Was Du noch nicht adressiert hast, wäre die Frage nach den laufenden Korrekturen. Normalerweise würde man mindestens jährlich, eher quartalsweise, mal die Allokationen überprüfen bzw. die Performance der ausgewählten Instrumente mit dem Marktangebot nochmals vergleichen. Da kannst Du je Rebalancing durch Käufe/Verkäufe ausführen bzw. ggf. auch die Allokationen an Marktentwicklungen anpassen. Es kann jedoch auch sein, dass eine Position durch eine besser laufende ETF/Fonds-Position auszutauschen wäre.

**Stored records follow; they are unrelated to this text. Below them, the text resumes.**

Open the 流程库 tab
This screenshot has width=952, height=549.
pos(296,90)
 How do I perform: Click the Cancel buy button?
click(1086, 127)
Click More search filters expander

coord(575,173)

Weiterhin solltest Du die Kosten für Käufe/Verkäufe bei Deinem Broker im Auge behalten. Hast Du einen Fonds, der über 10 Jahre hinweg jeweils 1.000 EUR Gewinn ausweist, so wäre das bei einem Verkauf nach 10 Jahren ein zu versteuernder Gewinn von 9.000 EUR. Würdest Du jedes Jahr die Position verkaufen und neu kaufen, würden die 1.000 EUR Gewinn materialisiert und über den Freistellungsauftrag abgedeckt (da geht noch mehr, denn es gibt ja eine Teilfreistellung für Aktienfonds von 30% bzw. Mischfonds von 15%). Am Ende der 10 Jahre wäre der letzte Verkauf dann auch steuerfrei! Es würden jedoch bei 20 Käufen/Verkäufen bei den meisten Brokern zumindest für die Verkäufe Transaktionskosten anfallen. Berücksichtige dies in der Gesamtrechnung.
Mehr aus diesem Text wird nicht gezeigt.